Immunohistochemistry for vanilloid receptor 1-like receptor (VRL-1), a candidate transducer for high-threshold noxious heat, was performed on rat trigeminal primary sensory neurons. The immunoreactivity was detected in 14% of the trigeminal ganglion cell bodies, while the neurons in the mesencephalic trigeminal tract nucleus were almost devoid of it (0.5%). The immunoreactive neurons in the trigeminal ganglion were mostly of medium to large size (mean+/-S.D. of 956+/-376microm(2)). Nerve bundles in the tooth pulp, periodontal ligament, facial skin and oral mucosa contained VRL-1-positive smooth nerve fibers. The immunoreactivity could not be traced to the isolated nerve fibers, except in the tooth pulp. In the brainstem trigeminal nuclear complex, a notable concentration of the immunoreactivity was seen in laminae I and II of the medullary dorsal horn. Thirty-seven per cent of the trigeminal ganglion neurons retrogradely labeled from the tooth pulp exhibited VRL-1 immunoreactivity, while the immunoreactivity was detected in only 9% of those labeled from the skin. Co-expression of calcitonin gene-related peptide was common among the VRL-1-immunoreactive tooth pulp neurons (45%) and cutaneous neurons (25%).
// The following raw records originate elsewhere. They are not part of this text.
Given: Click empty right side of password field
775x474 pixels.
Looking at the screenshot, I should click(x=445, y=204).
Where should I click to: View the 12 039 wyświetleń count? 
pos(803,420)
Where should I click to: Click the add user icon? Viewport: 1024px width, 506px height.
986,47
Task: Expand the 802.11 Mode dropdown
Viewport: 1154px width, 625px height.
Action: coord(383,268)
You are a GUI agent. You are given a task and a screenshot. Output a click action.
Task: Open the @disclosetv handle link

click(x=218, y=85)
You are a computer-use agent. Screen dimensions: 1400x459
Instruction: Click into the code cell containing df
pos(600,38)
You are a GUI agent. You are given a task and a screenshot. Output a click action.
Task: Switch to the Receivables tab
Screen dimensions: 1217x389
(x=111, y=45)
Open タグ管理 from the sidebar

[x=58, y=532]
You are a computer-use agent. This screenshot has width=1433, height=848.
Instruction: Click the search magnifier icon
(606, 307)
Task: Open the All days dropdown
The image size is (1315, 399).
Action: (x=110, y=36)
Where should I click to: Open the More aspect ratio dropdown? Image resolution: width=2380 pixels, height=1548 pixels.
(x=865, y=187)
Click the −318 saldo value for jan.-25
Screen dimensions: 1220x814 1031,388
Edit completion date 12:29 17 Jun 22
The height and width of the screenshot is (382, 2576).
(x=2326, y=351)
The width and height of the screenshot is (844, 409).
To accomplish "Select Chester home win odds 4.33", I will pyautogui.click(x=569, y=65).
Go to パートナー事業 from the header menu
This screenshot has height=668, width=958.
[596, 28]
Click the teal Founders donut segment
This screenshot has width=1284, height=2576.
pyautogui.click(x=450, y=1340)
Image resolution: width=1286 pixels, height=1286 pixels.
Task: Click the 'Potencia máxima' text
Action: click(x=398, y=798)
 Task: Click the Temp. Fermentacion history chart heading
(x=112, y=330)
Moreover, as many as 41% of the VRL-1-immunoreactive tooth pulp neurons co-expressed parvalbumin immunoreactivity. Parvalbumin immunoreactivity was never detected in the VRL-1-immunoreactive cutaneous neurons.From the findings of the present study, we propose that large primary neurons responding to high-threshold noxious heat are abundant in the tooth pulp, but not in the facial skin.